Donnerstag, 7. Mai 2015

Die Katze, die gerne groß sein wollte

Eine Geschichte aus dem  Buch "Mit Katzenaugen"

Klein war sie, die schwarze Katze mit den großen Kulleraugen. Und auch, wenn sie inzwischen schon rund sechs Jahre alt war, wirkte sie immer noch wie ein etwas älteres Kätzchen und nicht wie eine ausgewachsene Katze. So richtig ernst genommen wurde sie von den anderen Katzen nicht. Die machten sich eher einen Spaß daraus, die Kleine zu jagen und, wenn sie nicht rechtzeitig einen sicheren Unterschlupf erreichte, auch zu verprügeln.
So war es kein Wunder, dass die kleine Katze keine Freunde unter ihresgleichen hatte, sie wurde bestenfalls von älteren, weiseren Katzen geduldet. Sie war ein Einzelgänger wider Willen. Immer wieder versuchte sie Kontakt zu anderen Katzen aufzunehmen, aber sie wurde nur weggejagt. Natürlich träumte die kleine Katze davon groß zu sein, am besten größer als alle anderen.
Aber was nützen die schönsten Träume, wenn einen die Wirklichkeit ganz schnell wieder einholt. Deshalb machte sich die kleine Katze schließlich auf den Weg in den Wald, um dort ihre Ruhe vor den anderen zu finden. Tagelang lief sie immer tiefer in den Wald, bis sie sicher sein konnte, keinem Artgenossen mehr zu begegnen. Natürlich gab es hier viele andere Tiere, aber je tiefer sie in den Wald vordrang, desto weniger der wilden Tiere kannten Katzen. Und schließlich gab es keine Tiere mehr, die wussten, dass Katzen normalerweise deutlich größer sind, als die kleine Schwarze. Natürlich, auch hier im Wald wurde die Katze gejagt. Aber sie war klug genug, immer geeignete Verstecke zu finden, wenn der Gegner übermächtig war und sie war im Zweifelsfall auch selbst sehr wehrhaft.
Und die Tiere, die einmal Bekanntschaft mit ihren scharfen Krallen und der Kampfkraft und Schnelligkeit einer wütenden oder in die Enge getriebenen Katze gemacht hatten, bekamen schnell Respekt vor der Kleinen. Und Freunde fand sie auch hier im Wald. Jene Tiere, die wegen ihrer geringen Größe nicht voreingenommen waren und die kleine Katze einfach so nahmen, wie sie war.
Eigentlich konnte die kleine Katze ganz zufrieden sein. Aber sie war trotzdem unglücklich, denn auch wenn die anderen Tiere nicht wussten, dass sie furchtbar klein für eine Katze war - sie wusste es.
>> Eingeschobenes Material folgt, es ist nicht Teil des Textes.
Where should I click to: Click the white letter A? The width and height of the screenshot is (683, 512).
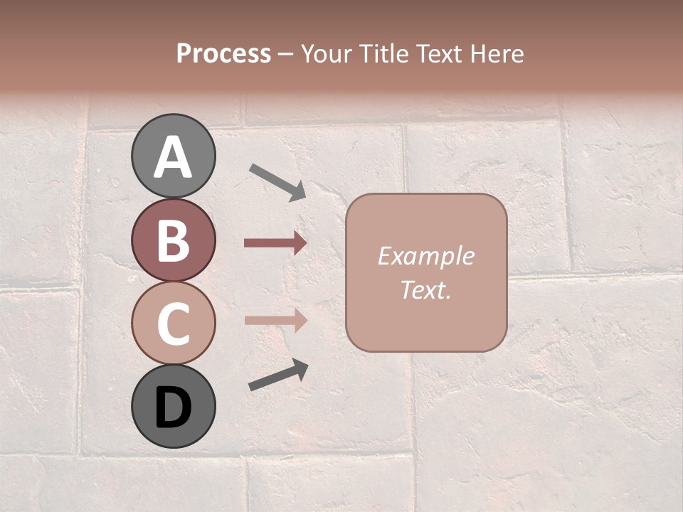click(173, 158)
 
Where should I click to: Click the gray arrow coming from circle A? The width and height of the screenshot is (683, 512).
click(277, 181)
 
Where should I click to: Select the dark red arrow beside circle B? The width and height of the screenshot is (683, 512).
click(275, 243)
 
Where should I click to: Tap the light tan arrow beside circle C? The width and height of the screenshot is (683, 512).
click(275, 320)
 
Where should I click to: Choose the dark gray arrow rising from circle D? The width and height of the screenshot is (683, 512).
click(278, 375)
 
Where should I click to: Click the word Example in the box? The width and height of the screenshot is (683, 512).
click(425, 257)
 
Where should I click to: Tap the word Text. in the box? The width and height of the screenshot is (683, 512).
click(425, 290)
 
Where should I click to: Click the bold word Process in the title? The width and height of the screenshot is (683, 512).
click(223, 54)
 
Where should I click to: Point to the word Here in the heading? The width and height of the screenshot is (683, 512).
click(496, 54)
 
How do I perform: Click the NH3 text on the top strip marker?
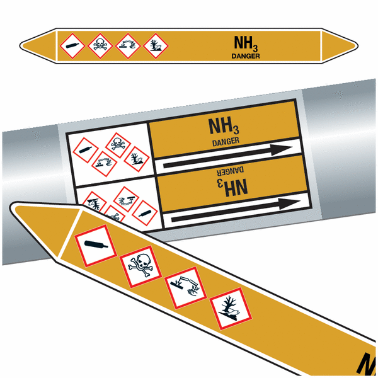(246, 43)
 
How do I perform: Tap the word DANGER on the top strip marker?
(246, 56)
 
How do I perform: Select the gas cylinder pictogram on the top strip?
(72, 46)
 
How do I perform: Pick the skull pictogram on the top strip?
(100, 46)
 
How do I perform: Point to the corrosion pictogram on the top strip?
(128, 46)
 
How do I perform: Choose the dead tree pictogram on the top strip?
(156, 46)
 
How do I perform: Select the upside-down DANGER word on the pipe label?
(230, 171)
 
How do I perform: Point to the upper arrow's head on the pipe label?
(282, 150)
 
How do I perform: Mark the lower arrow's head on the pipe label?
(289, 203)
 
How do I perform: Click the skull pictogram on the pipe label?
(118, 145)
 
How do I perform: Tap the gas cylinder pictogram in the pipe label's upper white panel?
(85, 150)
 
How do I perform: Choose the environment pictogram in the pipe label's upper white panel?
(137, 159)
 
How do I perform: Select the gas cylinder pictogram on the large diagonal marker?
(96, 246)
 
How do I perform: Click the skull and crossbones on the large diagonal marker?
(140, 266)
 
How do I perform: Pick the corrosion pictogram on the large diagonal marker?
(186, 288)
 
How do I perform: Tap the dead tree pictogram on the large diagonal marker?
(231, 309)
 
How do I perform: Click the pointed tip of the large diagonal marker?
(11, 207)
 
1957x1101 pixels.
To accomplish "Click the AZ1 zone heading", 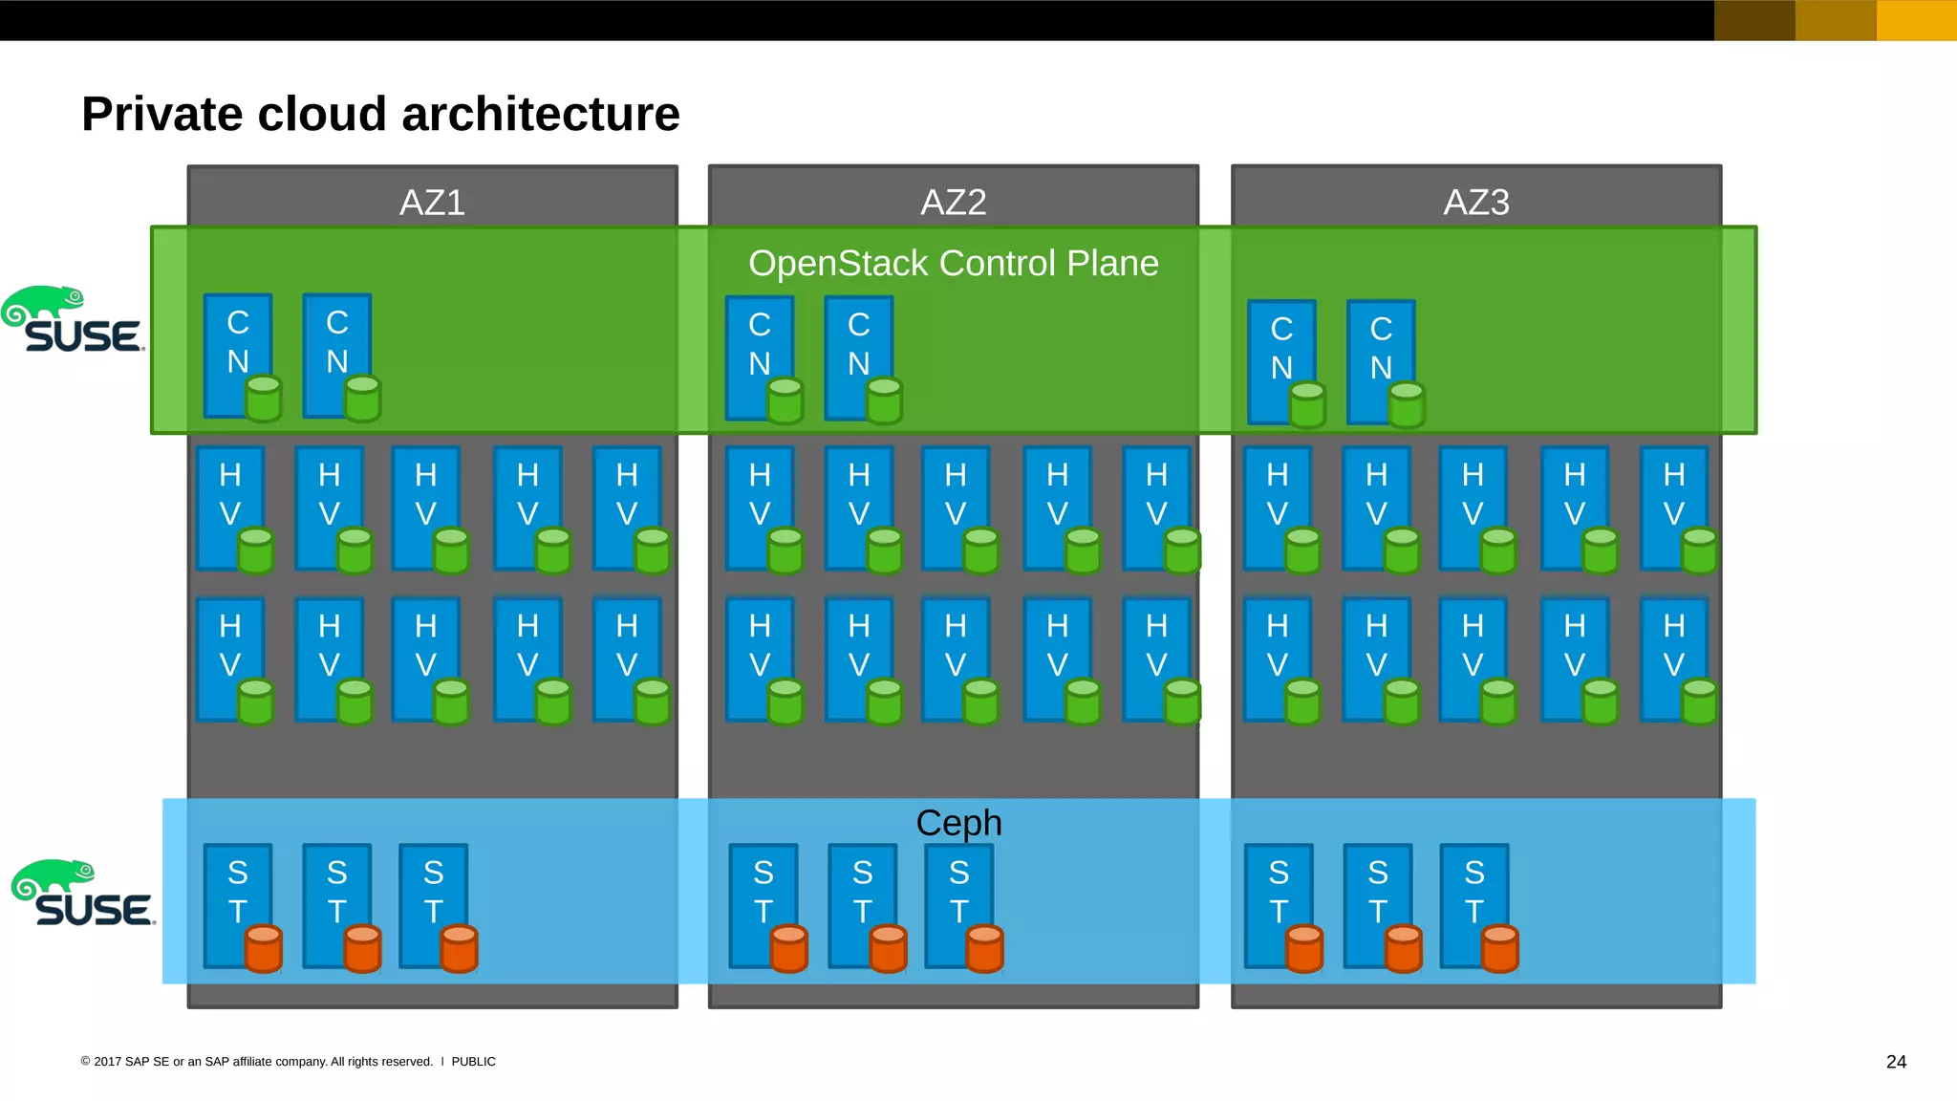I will tap(432, 203).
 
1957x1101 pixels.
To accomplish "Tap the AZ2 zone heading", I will tap(953, 203).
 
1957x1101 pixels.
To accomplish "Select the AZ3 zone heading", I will tap(1475, 203).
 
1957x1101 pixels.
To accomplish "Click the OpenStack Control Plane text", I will tap(953, 263).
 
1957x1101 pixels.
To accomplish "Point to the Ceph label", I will tap(958, 823).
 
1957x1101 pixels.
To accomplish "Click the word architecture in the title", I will tap(541, 114).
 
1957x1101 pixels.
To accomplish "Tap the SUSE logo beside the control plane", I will tap(73, 320).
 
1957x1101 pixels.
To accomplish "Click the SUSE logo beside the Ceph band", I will tap(83, 894).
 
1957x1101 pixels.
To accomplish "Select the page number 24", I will tap(1896, 1062).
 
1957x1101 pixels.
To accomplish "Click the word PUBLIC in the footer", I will tap(473, 1062).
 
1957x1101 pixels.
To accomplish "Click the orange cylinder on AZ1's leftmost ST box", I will tap(264, 948).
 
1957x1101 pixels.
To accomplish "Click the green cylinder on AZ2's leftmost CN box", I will tap(785, 400).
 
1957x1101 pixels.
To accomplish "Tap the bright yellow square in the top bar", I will tap(1916, 20).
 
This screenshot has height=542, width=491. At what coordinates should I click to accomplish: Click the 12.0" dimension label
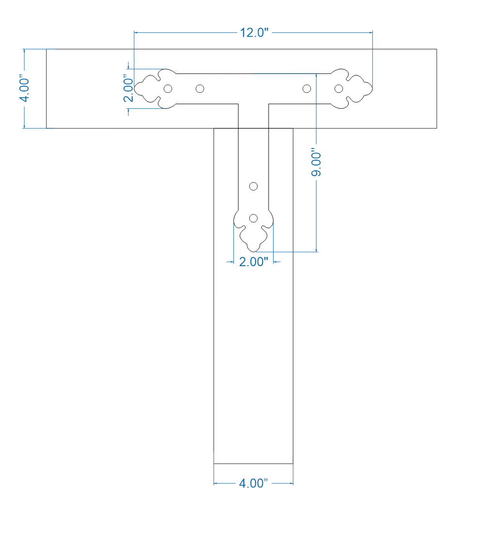254,33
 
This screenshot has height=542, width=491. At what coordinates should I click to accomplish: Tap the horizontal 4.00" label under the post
253,483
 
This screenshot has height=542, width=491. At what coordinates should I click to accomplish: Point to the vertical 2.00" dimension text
128,89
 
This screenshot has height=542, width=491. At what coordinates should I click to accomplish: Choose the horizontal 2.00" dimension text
253,262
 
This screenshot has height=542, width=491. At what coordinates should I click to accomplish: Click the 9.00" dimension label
316,162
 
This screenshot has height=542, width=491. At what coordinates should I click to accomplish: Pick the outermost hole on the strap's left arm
168,89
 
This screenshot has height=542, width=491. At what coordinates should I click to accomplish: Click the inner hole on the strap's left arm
199,89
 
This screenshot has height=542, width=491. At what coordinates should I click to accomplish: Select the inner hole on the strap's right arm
307,89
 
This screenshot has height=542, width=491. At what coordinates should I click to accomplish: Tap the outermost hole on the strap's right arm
339,89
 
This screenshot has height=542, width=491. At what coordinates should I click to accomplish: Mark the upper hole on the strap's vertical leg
253,186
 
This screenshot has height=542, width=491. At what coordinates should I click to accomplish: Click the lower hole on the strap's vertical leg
253,218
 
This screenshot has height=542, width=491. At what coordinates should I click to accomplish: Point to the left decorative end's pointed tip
135,89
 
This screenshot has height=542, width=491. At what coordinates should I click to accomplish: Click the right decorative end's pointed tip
372,89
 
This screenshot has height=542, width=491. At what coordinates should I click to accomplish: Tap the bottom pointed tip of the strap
253,251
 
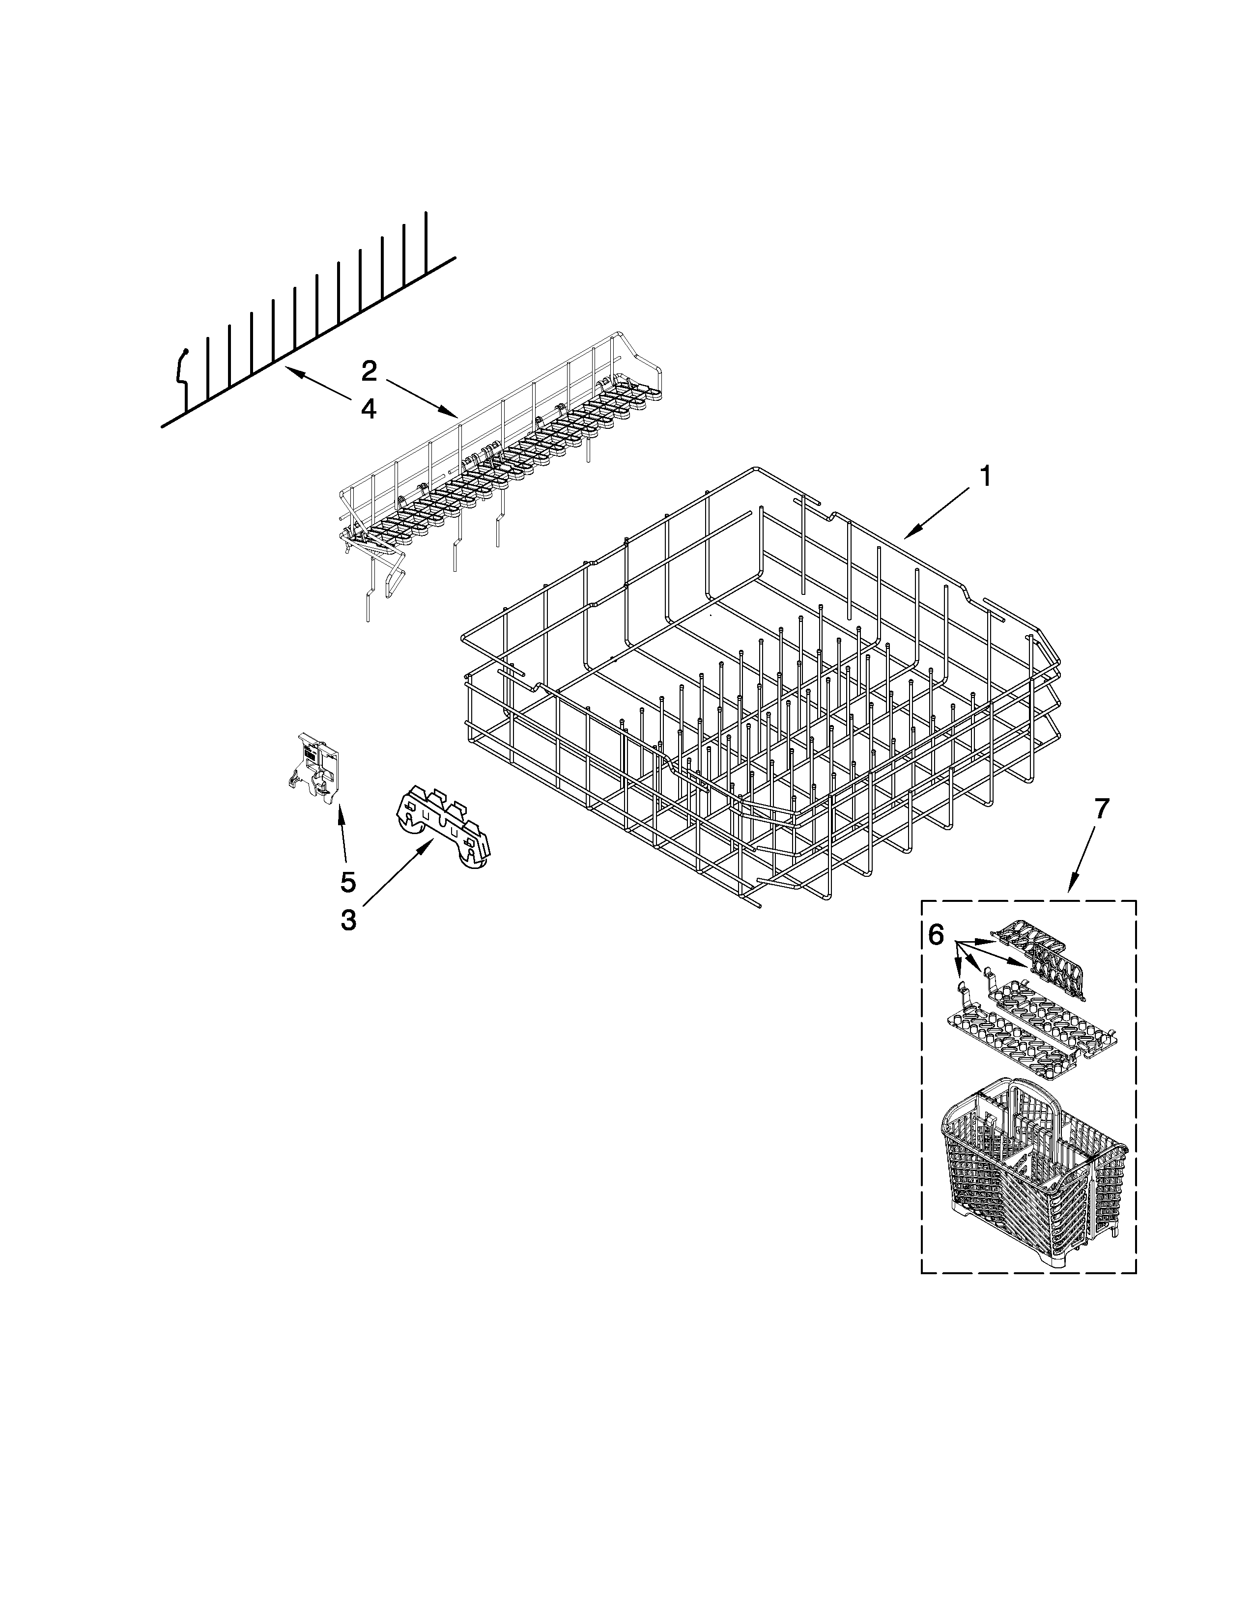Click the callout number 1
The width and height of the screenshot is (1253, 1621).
(x=985, y=476)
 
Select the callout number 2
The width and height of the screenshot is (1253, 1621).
(x=369, y=371)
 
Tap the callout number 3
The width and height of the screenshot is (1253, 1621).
(x=348, y=921)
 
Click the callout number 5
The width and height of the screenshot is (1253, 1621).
(x=348, y=882)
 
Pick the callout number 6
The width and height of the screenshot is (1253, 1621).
(x=936, y=935)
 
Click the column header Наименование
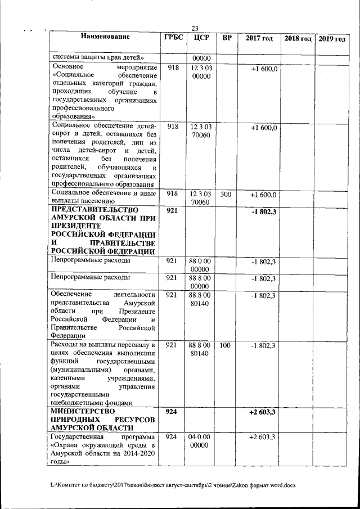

Eines Tages kam sie auf ihren Streifzügen an einen tiefen, dunklen Waldsee. Dort verbrachte sie den ganzen Nachmittag und weinte. Sie wollte so gerne groß sein und sie wusste, sie würde es nie werden. Und deshalb weinte sie herzzerreißend, sodass die alten Bäume am Ufer die Äste herabhängen ließen und sie sanft streichelten.
"Warum weinst du so herzzerreißend, meine Kleine?" fragte eine alte Ulme und ließ ihre Zweige raschelnd über das Fell der Katze streifen.
"Ich bin so klein", jammerte die Katze, "und ich werde nie wachsen."
"Du bist klein?" sagte die alte Ulme, "das habe ich gar nicht bemerkt." Und die anderen Bäume am Ufer schüttelten gemächlich ihre Häupter. "Du bist klein?" fragten sie erstaunt.
Die Katze versuchte ihr Problem zu erklären, aber die weisen Bäume wollten es nicht verstehen.
"Du bist hier in den Wald gekommen, ohne zu wissen, was dich erwartet. Du hast dich durchgesetzt, die Tiere haben Respekt vor dir und du hast sogar Freunde. Für eine verwöhnte Hauskatze eine beachtliche Leistung", knarrte die alte Ulme. "Seit du hier bist", wisperte die Ulme verschwörerisch, "bist du gewaltig gewachsen. Schau doch einfach mal in den Teich."
Inzwischen war es Abend geworden und die untergehende Sonne ließ die Wolken, die sich im dunklen Teich spiegelten, in einem tiefroten Licht erstrahlen. Und als die kleine Katze ihr Köpfchen über den stillen Wasserspiegel streckte und hineinsah, da verdeckte ihr Gesichtchen fast den ganzen Himmel und die Wolken.
Jubelnd sprang die kleine Katze auf. "Ich bin gewachsen, ich bin groß geworden, ich bin riesig", kreischte sie überglücklich. Und selbst, wenn sie immer noch zu anderen Tieren aufsehen musste, sie beklagte nie wieder, dass sie zu klein sei.